Check your understanding:
1/ Copy the stretch of the Creation Stories excerpt from "Ewan McGregor doesn't" through "the lead role." word for word.
2/ In the listing, repeat the stretch from the line that contains "Find the location" through the line that contains "cl-label: All limits", both lines included. Leave the pictures out.

### Selected extract

Ewan McGregor doesn't look Scottish. He looks Swedish
The executive producer of the Creation Stories happens to be Danny Boyle, the former BBC Northern Ireland producer who cut his directorial teeth on Inspector Morse before becoming one of the most acclaimed directors of his generation. Creation Stories turned out to be a little bit of a Trainspotting reunion, as Irvine Welsh and his long-term collaborator, Dean Kavanagh, adapted McGee’s 2013 book, Creation Stories: Riots, Raves and Running a Label to the screen with Ewen Bremner (Spud) playing Alan McGee in the lead role.
“Irvine said to me, ‘I could get you Ewan McGregor’ ” McGee says. “I didn’t want Ewan McGregor. I look how Scottish people look like, f***ing weird and bald. Ewan McGregor doesn’t look Scottish. He looks Swedish. Nobody would believe that he looks like me.”
But McGee wholeheartedly approved of the final casting. “Then, Irvine said to me, ‘what about getting Nick Moran to direct?’ ” he continues. “I hate all that Guy Ritchie cheeky Cockney s**t. I just don’t like the films. Irvine said, ‘ah, he’s great. Just have a meeting.’ So, we had a meeting and he was brilliant. Irvine kept developing and developing it but it couldn’t quite get full funding. There wasn’t a lot of money around and it needed about £2.2 million. Eventually, Nick and Irvine got Danny Boyle to be executive producer. The minute we put Danny Boyle’s name to it everything happened instantly. It’s an Irvine Welsh film, really. I just happen to be in it.” Welsh and Cavanagh took some creative licence with the script. “It’s only about 50 per cent factual,” McGee says. “When I say factual, it happened. But it didn’t happen like that”.
Comparisons are inevitable with Michael Winterbottom’s 24 Hour Party People about the larger than life Factory Records chief, Tony Wilson, who McGee was close to over the years. “Both Tony and Shaun Ryder found that movie a little difficult, because it wasn’t really them,” McGee says. “I’ve managed Shaun for the last six years and he is not really the guy in 24 Hour Party People. Neither is Tony. It’s a version of them. It’s not really me in this movie either. It’s just a version of me.”

######
### The data

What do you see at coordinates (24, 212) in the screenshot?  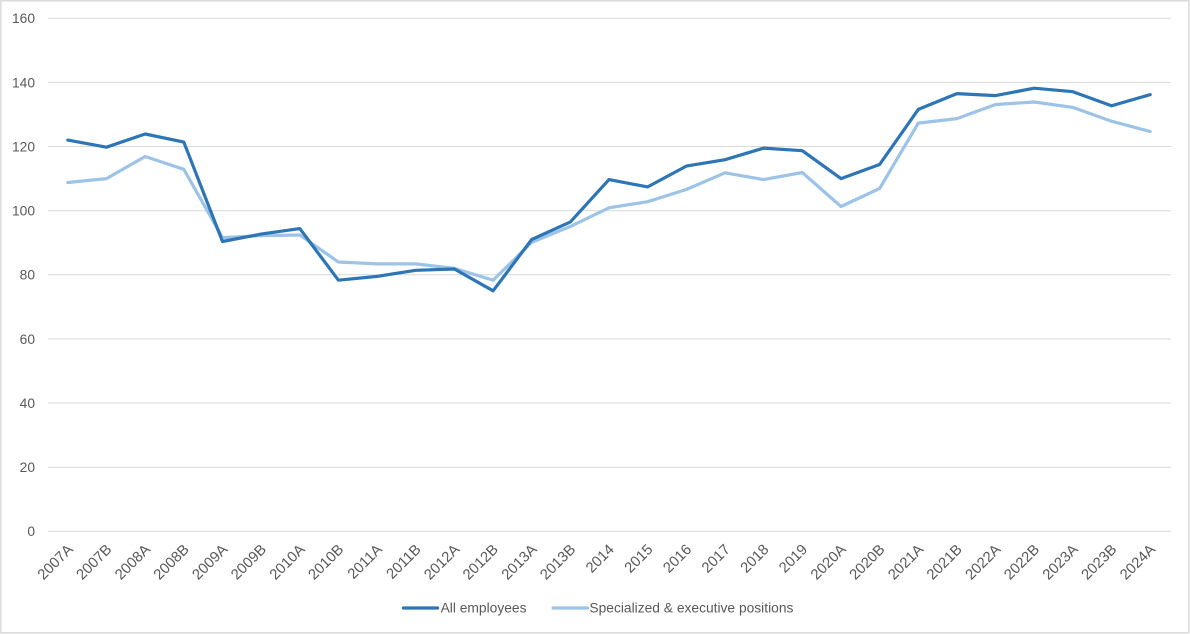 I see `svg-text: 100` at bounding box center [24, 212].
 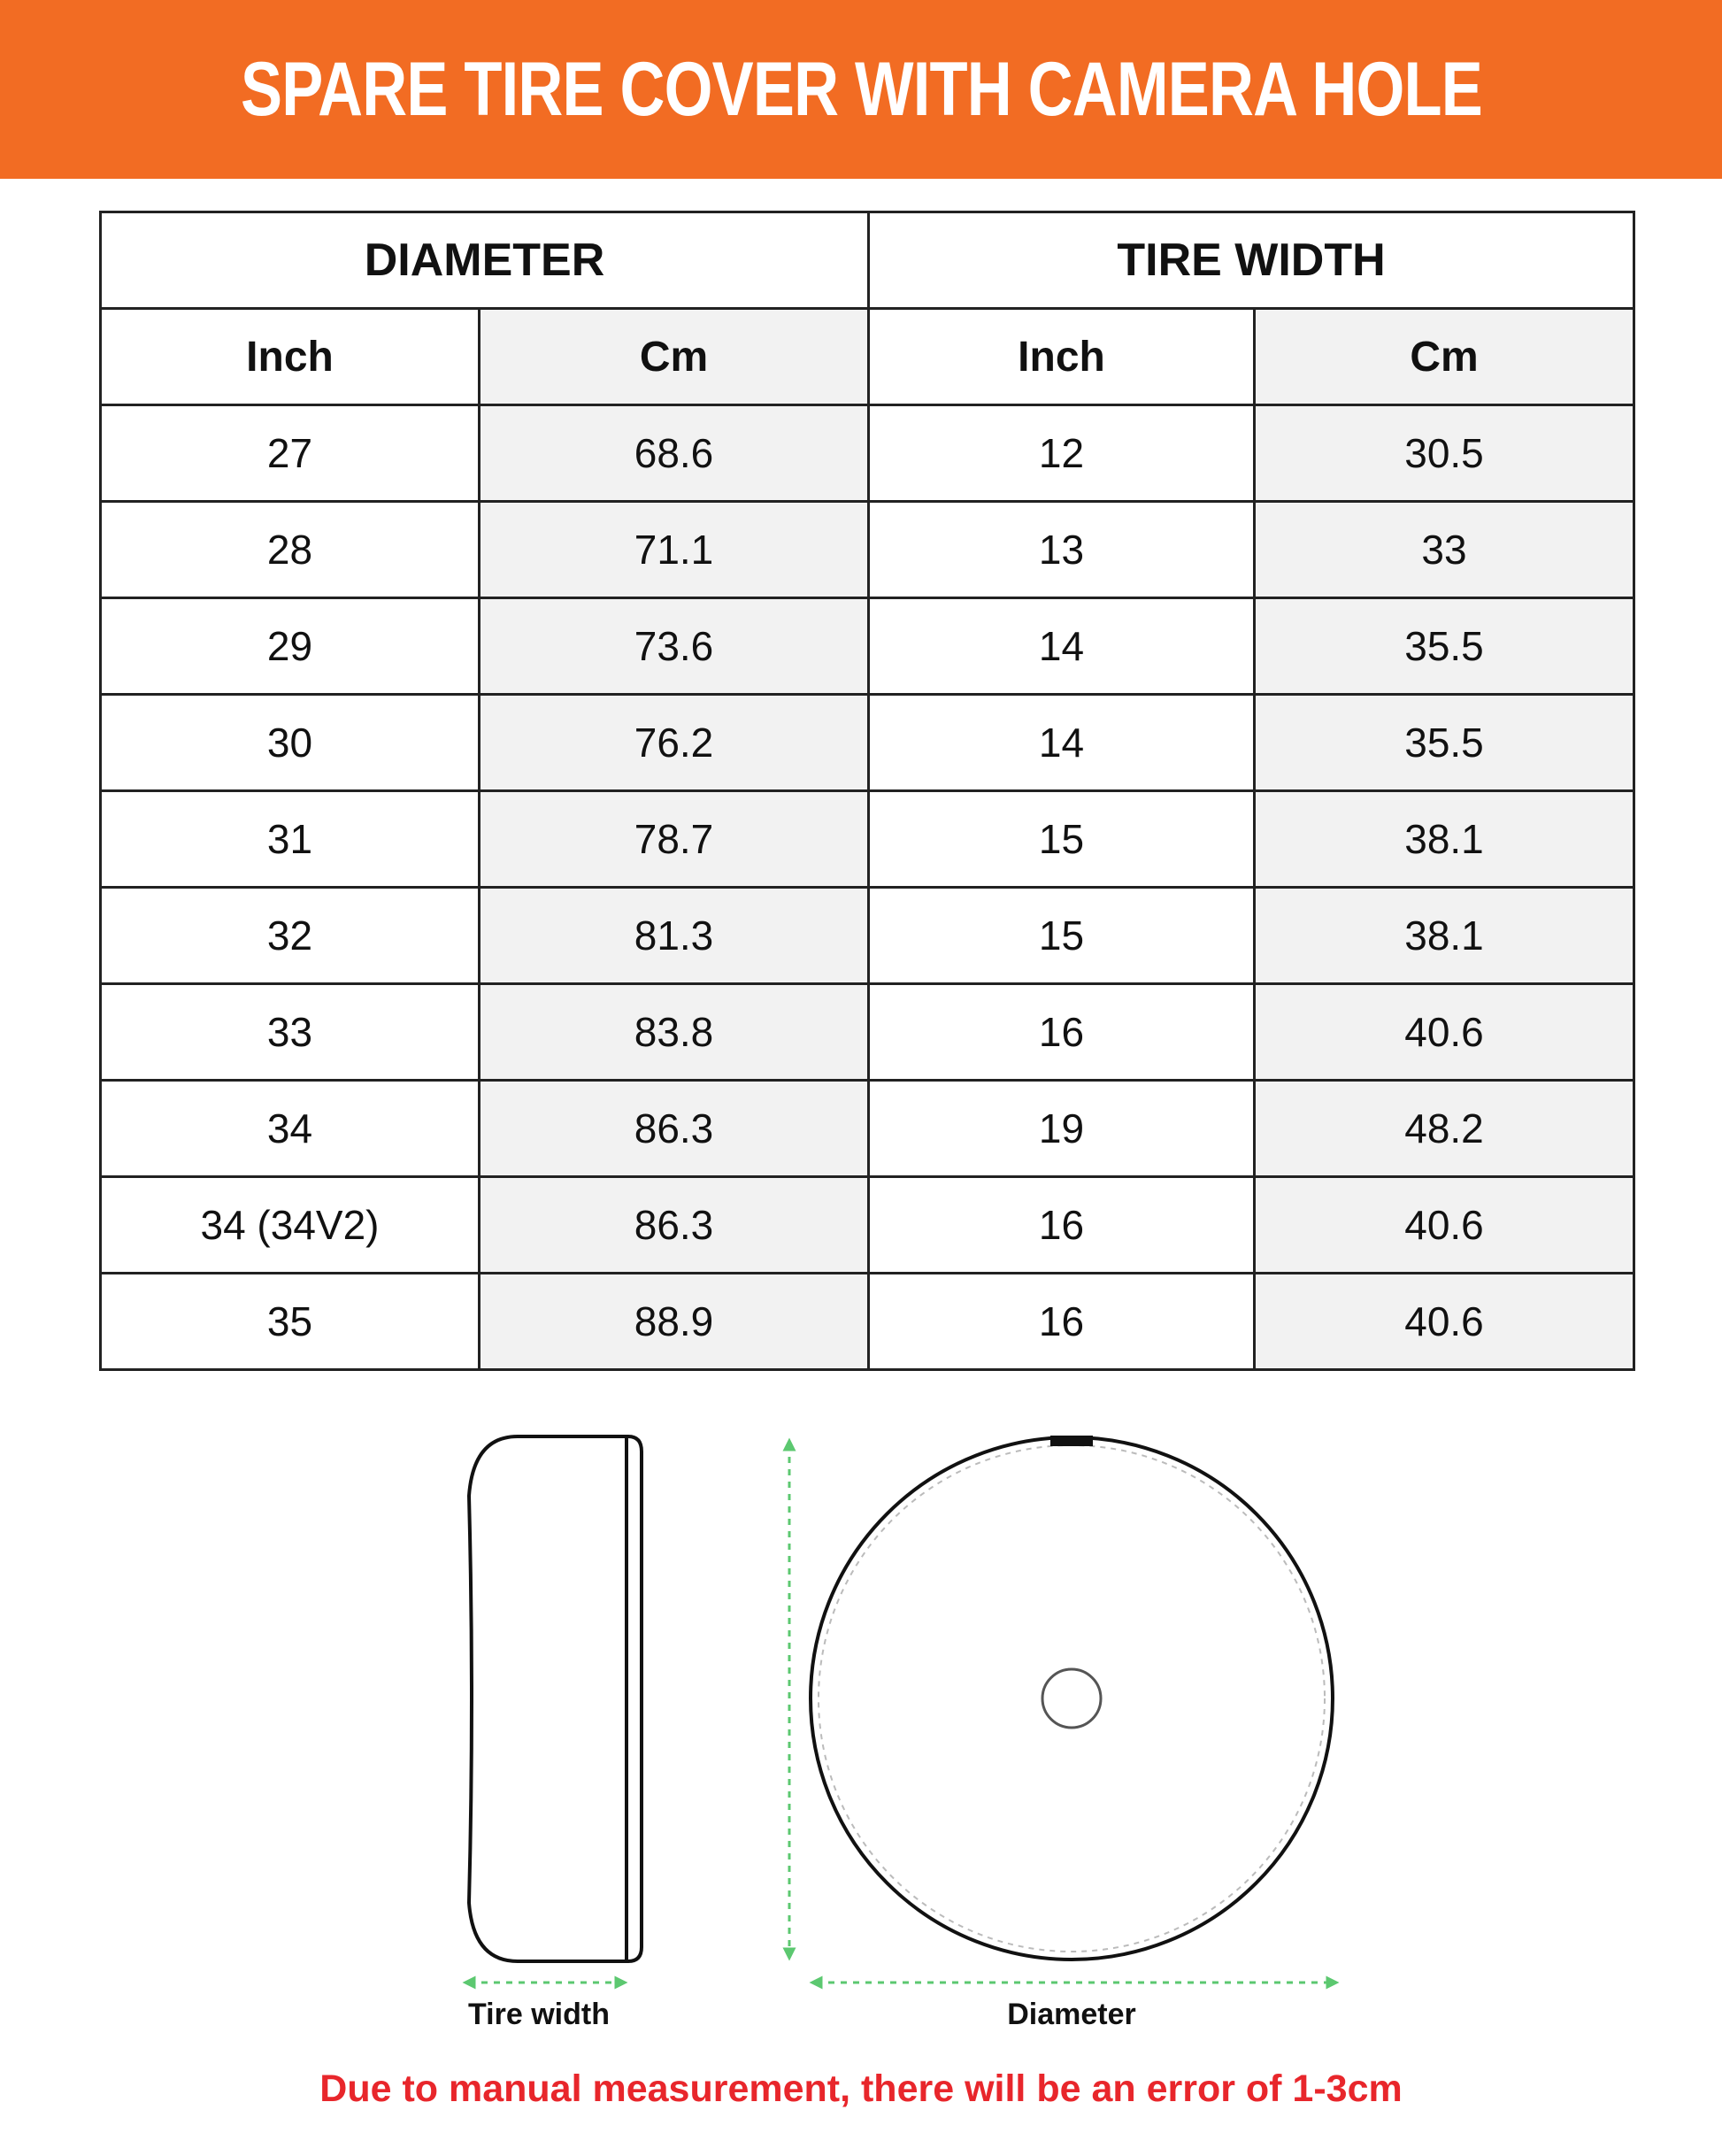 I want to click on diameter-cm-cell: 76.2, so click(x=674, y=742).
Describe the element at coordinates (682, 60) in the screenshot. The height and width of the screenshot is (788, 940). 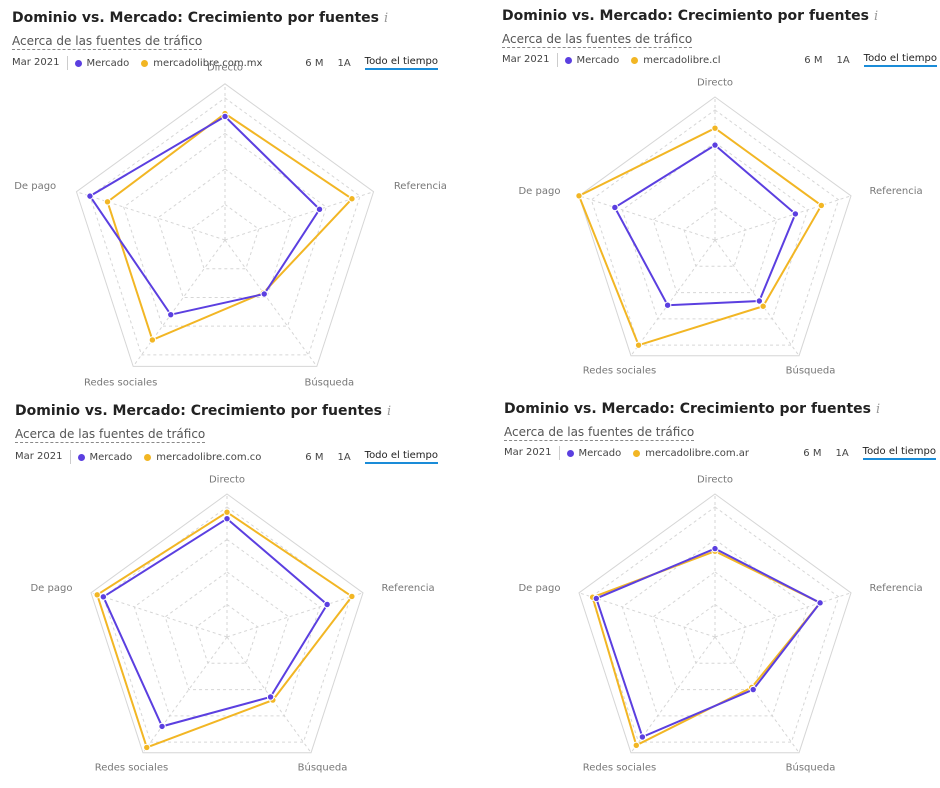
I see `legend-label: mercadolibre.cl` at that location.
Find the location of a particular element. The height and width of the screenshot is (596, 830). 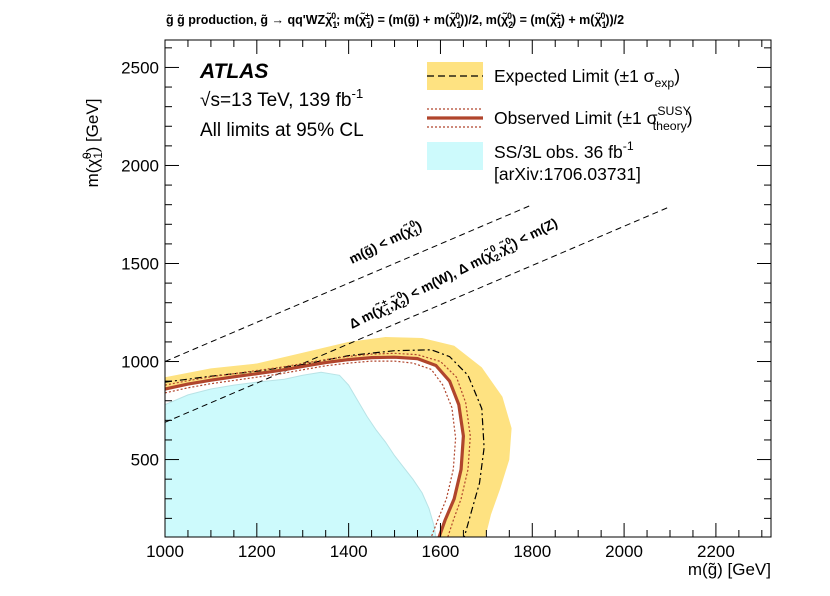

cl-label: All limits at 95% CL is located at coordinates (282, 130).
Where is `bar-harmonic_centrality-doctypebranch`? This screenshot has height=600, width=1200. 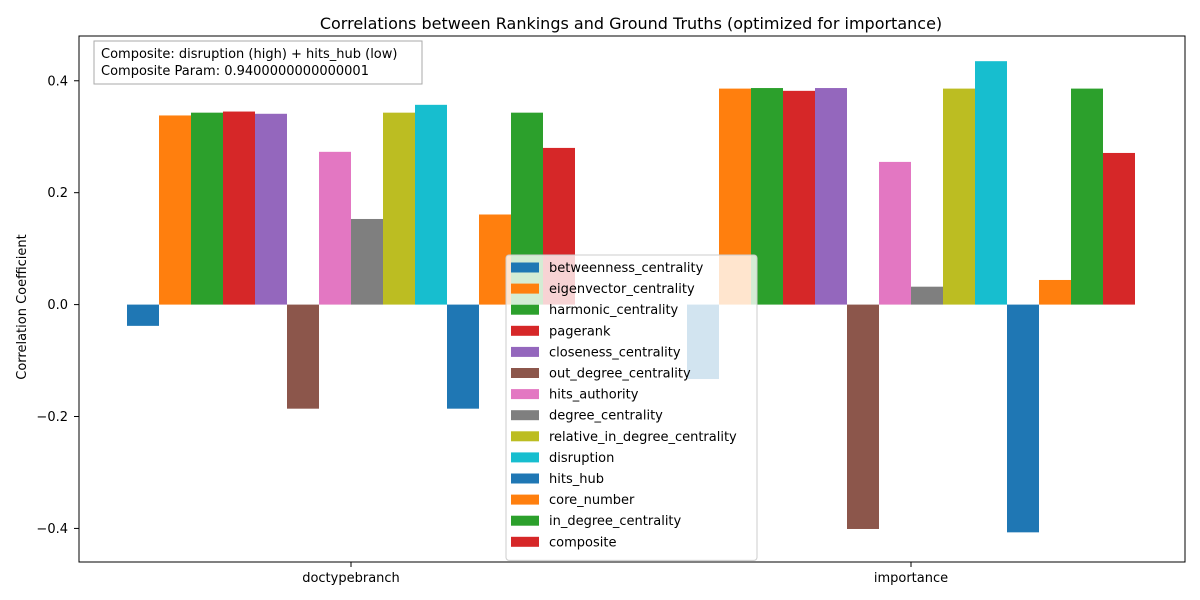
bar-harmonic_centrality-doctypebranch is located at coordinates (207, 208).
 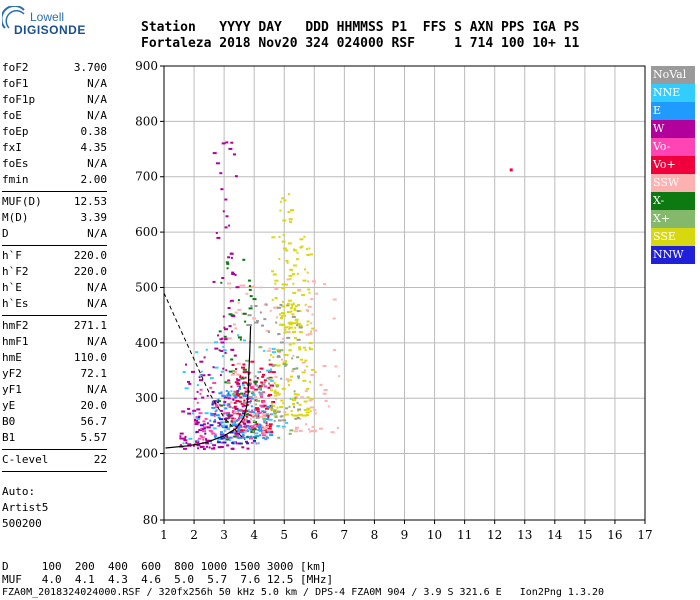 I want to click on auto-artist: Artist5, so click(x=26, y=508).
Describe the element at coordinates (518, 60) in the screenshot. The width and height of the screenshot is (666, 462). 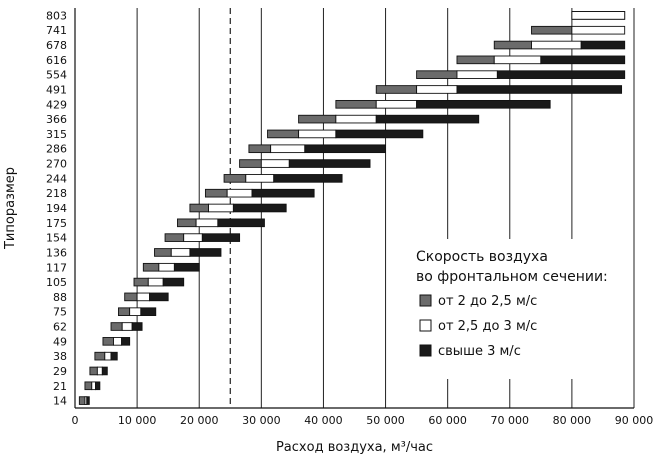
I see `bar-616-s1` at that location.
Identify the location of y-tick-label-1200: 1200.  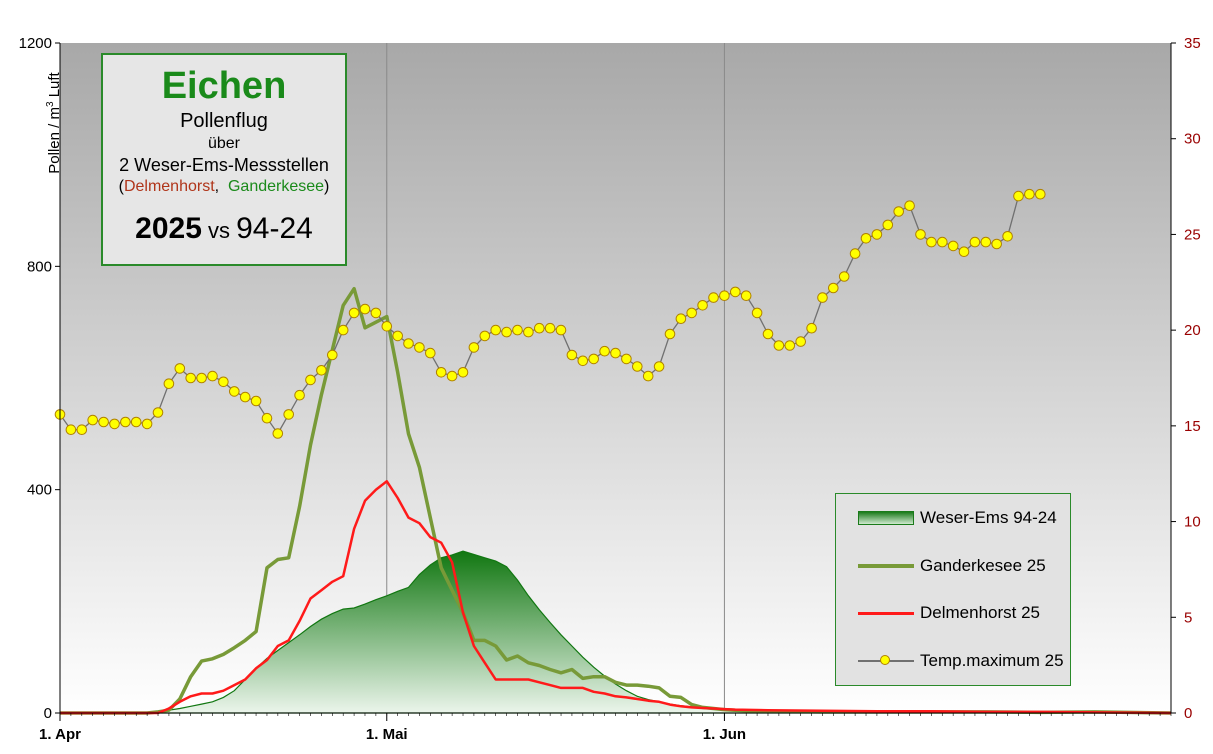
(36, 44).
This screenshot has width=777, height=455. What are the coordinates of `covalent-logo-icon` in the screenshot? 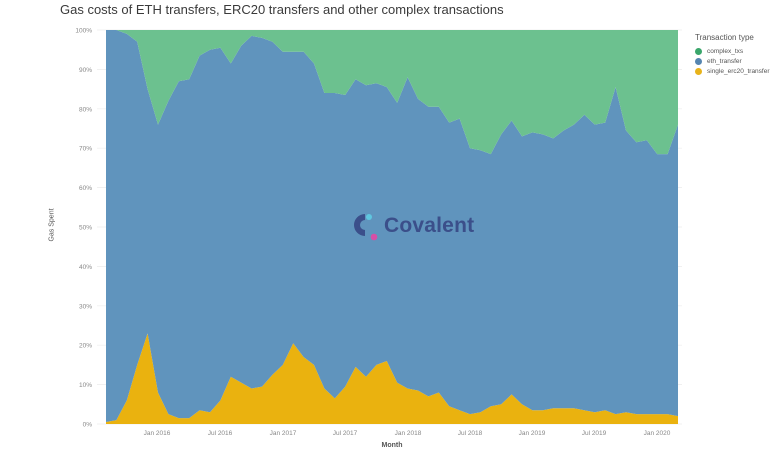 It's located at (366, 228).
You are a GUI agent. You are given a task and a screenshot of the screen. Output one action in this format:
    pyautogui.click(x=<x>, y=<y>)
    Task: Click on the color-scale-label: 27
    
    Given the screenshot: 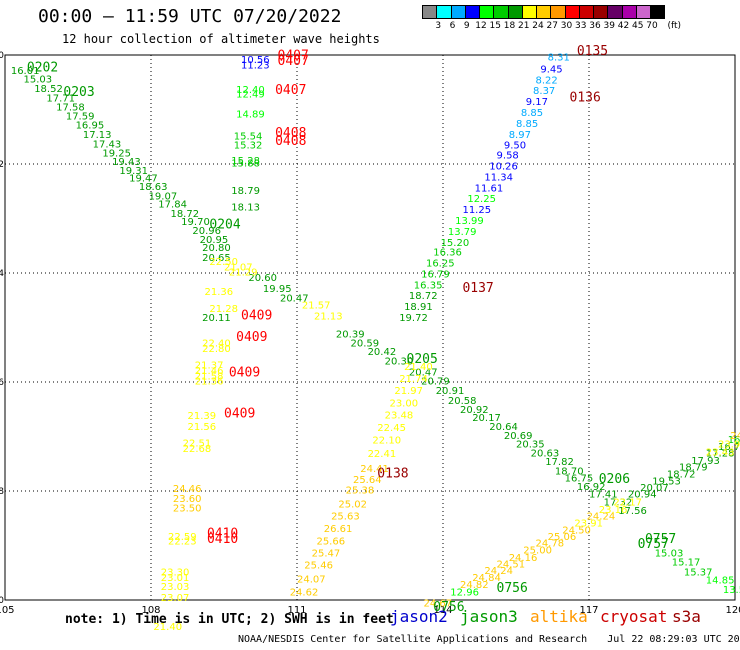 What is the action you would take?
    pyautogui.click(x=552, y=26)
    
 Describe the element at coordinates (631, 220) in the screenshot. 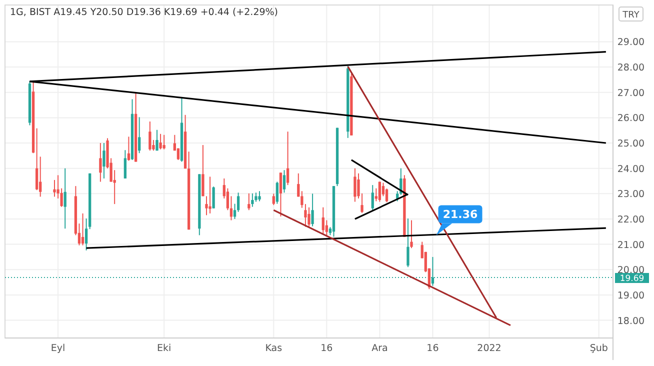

######

List of answers:
1/
Ewan McGregor doesn't look Scottish. He looks Swedish
The executive producer of the Creation Stories happens to be Danny Boyle, the former BBC Northern Ireland producer who cut his directorial teeth on Inspector Morse before becoming one of the most acclaimed directors of his generation. Creation Stories turned out to be a little bit of a Trainspotting reunion, as Irvine Welsh and his long-term collaborator, Dean Kavanagh, adapted McGee’s 2013 book, Creation Stories: Riots, Raves and Running a Label to the screen with Ewen Bremner (Spud) playing Alan McGee in the lead role.

2/
Find the location of a particular element. The height and width of the screenshot is (596, 830). 

cl-label: All limits at 95% CL is located at coordinates (282, 130).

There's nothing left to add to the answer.